- _Directions for this task_:
The material below includes pictures; leave them out and return only the lines between the line containing "Close the Available Fields panel" and the line containing "The width and", inclusive, word for word.

- _Data in this exercise_:
######

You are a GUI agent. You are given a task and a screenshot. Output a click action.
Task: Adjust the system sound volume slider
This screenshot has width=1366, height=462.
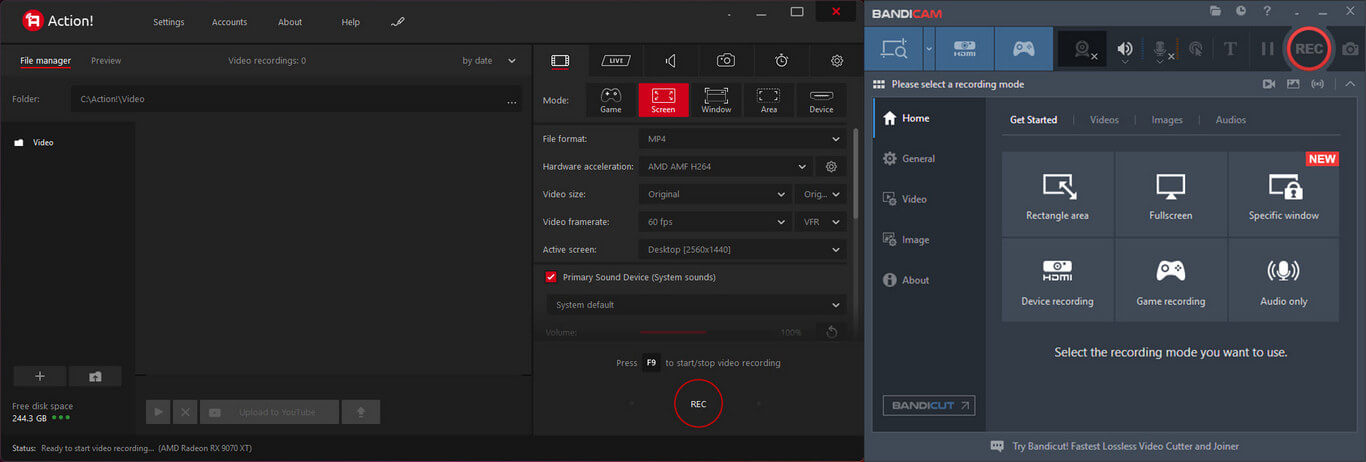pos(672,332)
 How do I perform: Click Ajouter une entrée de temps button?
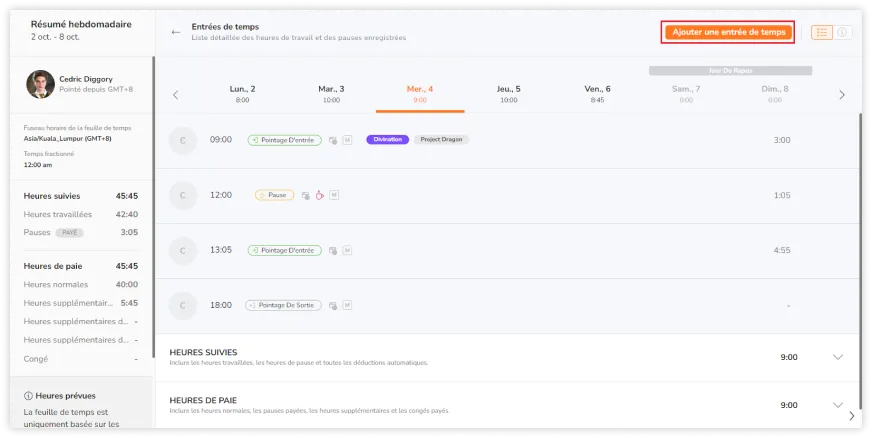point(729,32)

######

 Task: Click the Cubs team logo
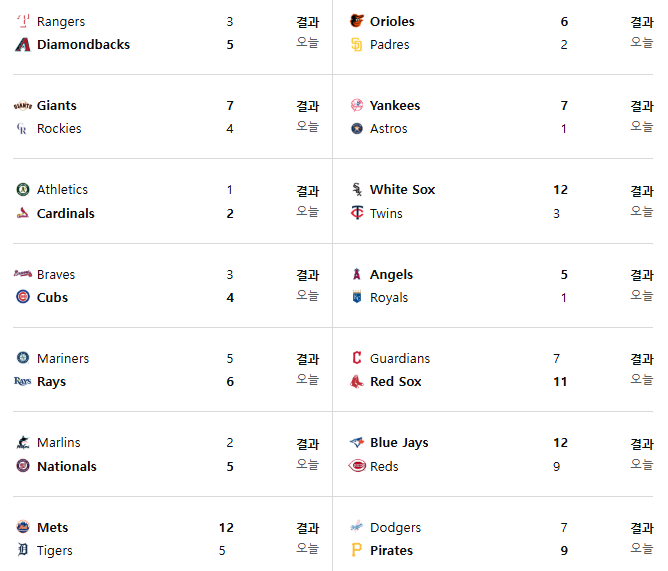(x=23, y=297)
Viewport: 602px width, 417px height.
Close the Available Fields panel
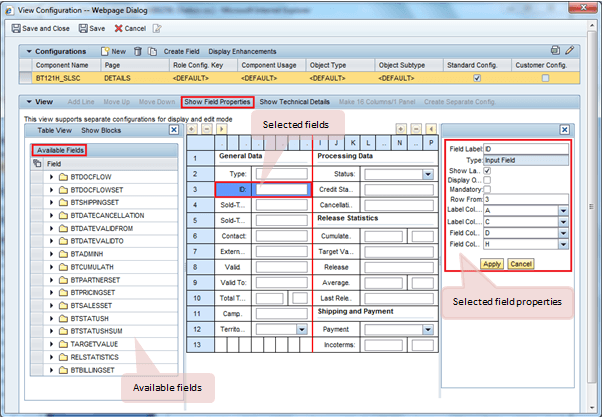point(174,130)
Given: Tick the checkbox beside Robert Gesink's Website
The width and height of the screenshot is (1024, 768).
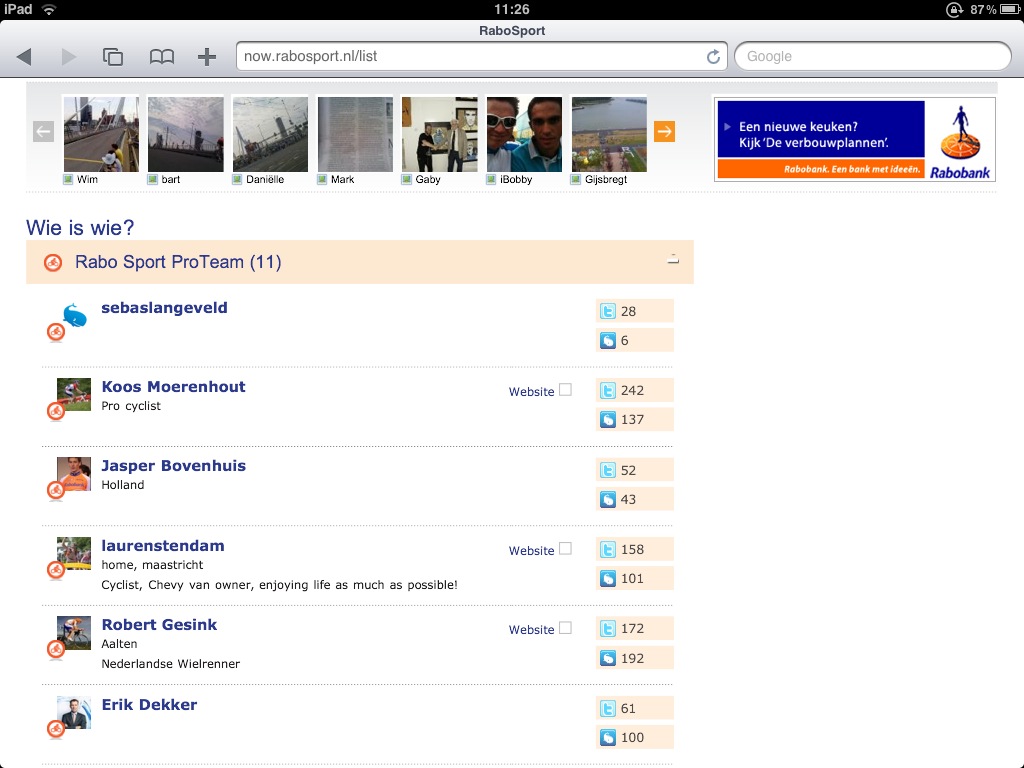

######

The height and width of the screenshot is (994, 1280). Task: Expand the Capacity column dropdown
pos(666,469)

######

- _Result of the exercise_:
Close the Available Fields panel
point(174,130)
Given: Tick the checkbox beside Robert Gesink's Website
The width and height of the screenshot is (1024, 768).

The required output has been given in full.